> Instruction
Convert the listing below into a numbered list, leaving out any blank lines.

> Data section

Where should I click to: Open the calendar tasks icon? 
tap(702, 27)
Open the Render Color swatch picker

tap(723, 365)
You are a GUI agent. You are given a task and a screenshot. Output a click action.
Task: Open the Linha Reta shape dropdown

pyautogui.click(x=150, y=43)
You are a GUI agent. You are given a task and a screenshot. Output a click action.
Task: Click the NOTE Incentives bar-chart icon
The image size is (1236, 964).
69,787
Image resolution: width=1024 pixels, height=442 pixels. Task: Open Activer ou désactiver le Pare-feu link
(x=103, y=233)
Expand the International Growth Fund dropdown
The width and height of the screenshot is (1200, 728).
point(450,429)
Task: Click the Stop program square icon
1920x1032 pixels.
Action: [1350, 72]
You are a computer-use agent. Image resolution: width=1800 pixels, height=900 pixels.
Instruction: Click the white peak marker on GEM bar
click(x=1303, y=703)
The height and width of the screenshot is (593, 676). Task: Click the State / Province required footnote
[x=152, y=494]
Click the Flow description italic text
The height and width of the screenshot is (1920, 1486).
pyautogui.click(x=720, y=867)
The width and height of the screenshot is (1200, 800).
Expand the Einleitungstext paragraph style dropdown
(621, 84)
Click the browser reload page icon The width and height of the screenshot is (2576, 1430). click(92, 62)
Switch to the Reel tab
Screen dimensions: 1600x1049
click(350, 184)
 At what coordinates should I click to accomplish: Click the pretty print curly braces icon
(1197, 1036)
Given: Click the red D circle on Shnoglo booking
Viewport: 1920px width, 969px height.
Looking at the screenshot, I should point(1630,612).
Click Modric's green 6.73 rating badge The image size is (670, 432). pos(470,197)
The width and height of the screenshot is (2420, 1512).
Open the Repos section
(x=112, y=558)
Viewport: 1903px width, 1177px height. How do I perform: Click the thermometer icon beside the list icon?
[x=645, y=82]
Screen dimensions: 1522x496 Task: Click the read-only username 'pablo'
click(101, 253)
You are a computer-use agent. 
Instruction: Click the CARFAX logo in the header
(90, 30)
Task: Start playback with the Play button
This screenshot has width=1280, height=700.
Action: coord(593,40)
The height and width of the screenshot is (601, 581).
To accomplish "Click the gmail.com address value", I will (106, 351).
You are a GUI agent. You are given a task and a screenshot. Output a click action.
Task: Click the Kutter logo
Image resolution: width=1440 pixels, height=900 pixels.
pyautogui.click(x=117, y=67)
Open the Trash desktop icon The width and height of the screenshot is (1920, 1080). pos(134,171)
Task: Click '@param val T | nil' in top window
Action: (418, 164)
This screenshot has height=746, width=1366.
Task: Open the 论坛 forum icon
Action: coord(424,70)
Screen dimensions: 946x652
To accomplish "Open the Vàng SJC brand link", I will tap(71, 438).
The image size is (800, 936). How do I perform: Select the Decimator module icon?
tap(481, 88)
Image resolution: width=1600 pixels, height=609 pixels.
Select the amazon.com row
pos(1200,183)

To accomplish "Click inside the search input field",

> Exercise solution
1. Where should I click to: Open the calendar tasks icon? 
2. tap(702, 27)
3. Open the Render Color swatch picker
4. tap(723, 365)
5. You are a GUI agent. You are given a task and a screenshot. Output a click action.
6. Task: Open the Linha Reta shape dropdown
7. pyautogui.click(x=150, y=43)
8. You are a GUI agent. You are given a task and a screenshot. Output a click action.
9. Task: Click the NOTE Incentives bar-chart icon
10. The image size is (1236, 964).
11. 69,787
12. Image resolution: width=1024 pixels, height=442 pixels. Task: Open Activer ou désactiver le Pare-feu link
13. (x=103, y=233)
14. Expand the International Growth Fund dropdown
15. The width and height of the screenshot is (1200, 728).
16. point(450,429)
17. Task: Click the Stop program square icon
18. 1920x1032 pixels.
19. Action: [1350, 72]
20. You are a computer-use agent. Image resolution: width=1800 pixels, height=900 pixels.
21. Instruction: Click the white peak marker on GEM bar
22. click(x=1303, y=703)
23. The height and width of the screenshot is (593, 676). Task: Click the State / Province required footnote
24. [x=152, y=494]
25. Click the Flow description italic text
26. The height and width of the screenshot is (1920, 1486).
27. pyautogui.click(x=720, y=867)
28. The width and height of the screenshot is (1200, 800).
29. Expand the Einleitungstext paragraph style dropdown
30. (621, 84)
31. Click the browser reload page icon The width and height of the screenshot is (2576, 1430). click(92, 62)
32. Switch to the Reel tab
33. Screen dimensions: 1600x1049
34. click(350, 184)
35.  At what coordinates should I click to accomplish: Click the pretty print curly braces icon
36. (1197, 1036)
37. Given: Click the red D circle on Shnoglo booking
38. Viewport: 1920px width, 969px height.
39. Looking at the screenshot, I should point(1630,612).
40. Click Modric's green 6.73 rating badge The image size is (670, 432). pos(470,197)
41. The width and height of the screenshot is (2420, 1512).
42. Open the Repos section
43. (x=112, y=558)
44. Viewport: 1903px width, 1177px height. How do I perform: Click the thermometer icon beside the list icon?
45. [x=645, y=82]
46. Screen dimensions: 1522x496 Task: Click the read-only username 'pablo'
47. click(101, 253)
48. You are a computer-use agent. 
49. Instruction: Click the CARFAX logo in the header
50. (90, 30)
51. Task: Start playback with the Play button
52. This screenshot has width=1280, height=700.
53. Action: coord(593,40)
54. The height and width of the screenshot is (601, 581).
55. To accomplish "Click the gmail.com address value", I will (106, 351).
56. You are a GUI agent. You are given a task and a screenshot. Output a click action.
57. Task: Click the Kutter logo
58. Image resolution: width=1440 pixels, height=900 pixels.
59. pyautogui.click(x=117, y=67)
60. Open the Trash desktop icon The width and height of the screenshot is (1920, 1080). pos(134,171)
61. Task: Click '@param val T | nil' in top window
62. Action: (418, 164)
63. This screenshot has height=746, width=1366.
64. Task: Open the 论坛 forum icon
65. Action: coord(424,70)
66. Screen dimensions: 946x652
67. To accomplish "Open the Vàng SJC brand link", I will tap(71, 438).
68. The image size is (800, 936). How do I perform: Select the Decimator module icon?
69. tap(481, 88)
70. Image resolution: width=1600 pixels, height=609 pixels.
71. Select the amazon.com row
72. pos(1200,183)
73. To accomplish "Click inside the search input field",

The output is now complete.